For many of us in the UAE, buying a home in India is the primary way we stay connected to our roots. But under the new regime, you can’t offset that interest against your salary. It hurts. Reinstating that benefit would be a massive signal that the government values NRI investment in the housing sector.
Also, with inflation being what it is, raising the standard deduction to ₹100,000—as KPMG and others have suggested—would give salaried folks a bit more breathing room.
The Compliance Maze
Then there’s the paperwork. We’ve all seen the panic over the Aadhaar PAN link for NRIs deadline. Technically, if you don’t have an Aadhaar, you’re exempt. But try telling that to a bank manager in India who’s staring at a computer screen that says “link required.”
It often leads to high-value transactions getting stuck or accounts facing “inoperative” status, which triggers double TDS. We’re hoping this budget finally offers a clear, permanent workaround so NRIs stop getting caught in this digital loop.
Remittances: The Cost of Sending Money Home

Finally, let’s talk about the Remittance tax India 2026. The TCS (Tax Collected at Source) on the Liberalised Remittance Scheme has been a sore point since the rates jumped to 20% for amounts over ₹7 lakh.
It feels excessive. People just want to support their families or make legitimate transfers without losing a fifth of it upfront. The expectation is that the Finance Minister might rollback some of this or at least raise the exemption limit so it doesn’t hit the average saver so hard.
On the bright side, if you’re in business, keep an eye on the Production-Linked Incentive (PLI) schemes.
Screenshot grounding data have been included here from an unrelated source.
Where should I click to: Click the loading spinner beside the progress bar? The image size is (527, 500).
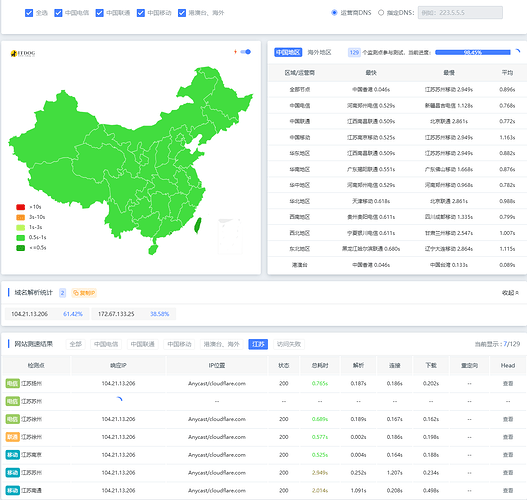pos(518,52)
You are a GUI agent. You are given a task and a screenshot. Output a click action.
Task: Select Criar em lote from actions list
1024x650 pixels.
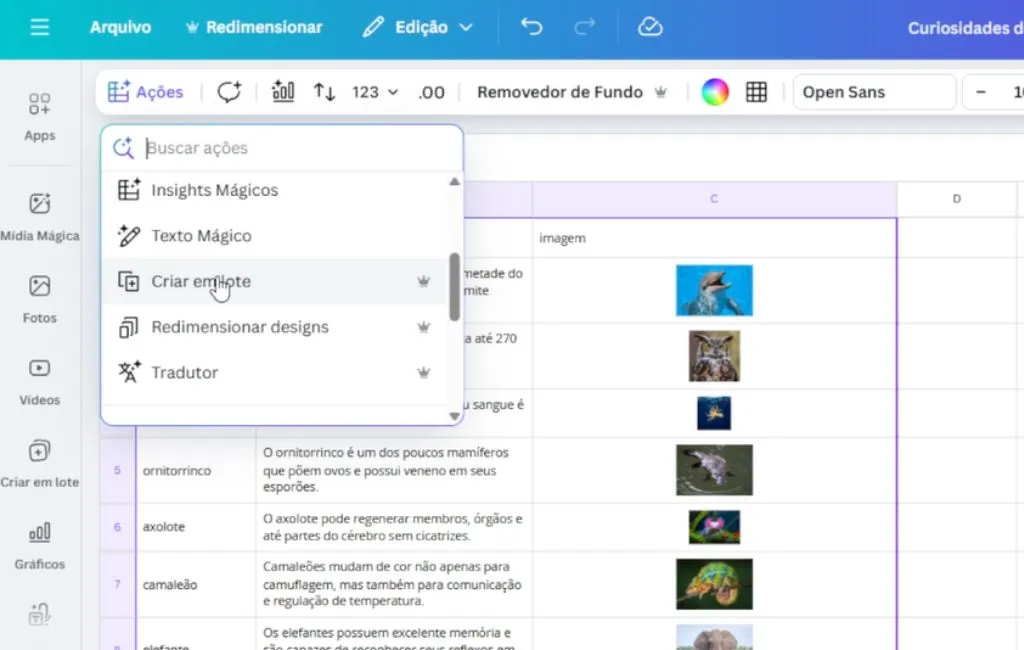(x=201, y=281)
There’s talk of expanding these to AI and robotics, which could open up some interesting doors for UAE-based tech investors looking at India.
The Bottom Line
- Property TDS: We need parity with residents or faster paperwork.
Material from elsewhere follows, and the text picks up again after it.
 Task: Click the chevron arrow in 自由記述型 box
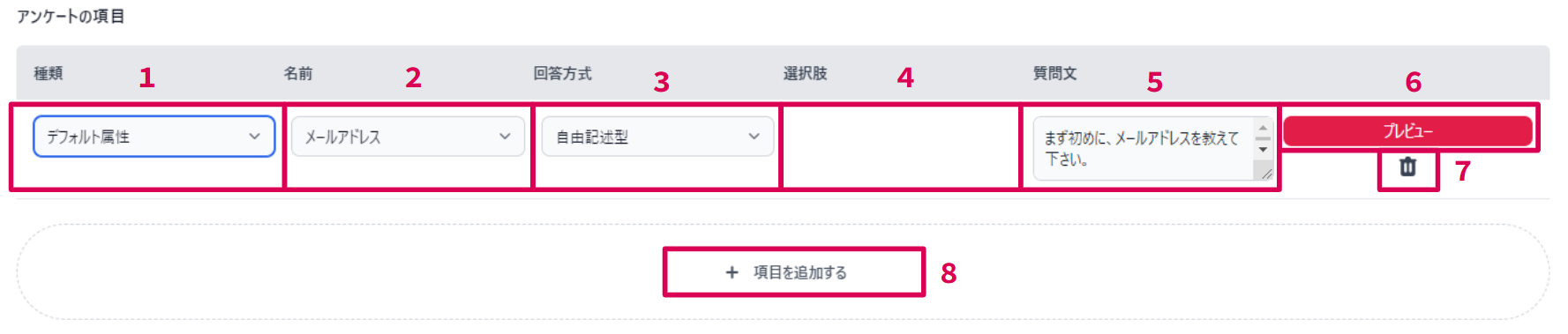(754, 137)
- Housing Loans: The new tax regime needs to make room for interest deductions.
- TCS on Remittances: 20% is too high; we need a rollback or higher limits.
- Compliance: Fix the PAN-Aadhaar confusion once and for all.
Come February 1, we’ll know if the NRI income tax India 2026 updates will actually make life easier for the millions of Indians living abroad, or if we’re in for another year of “wait and watch.”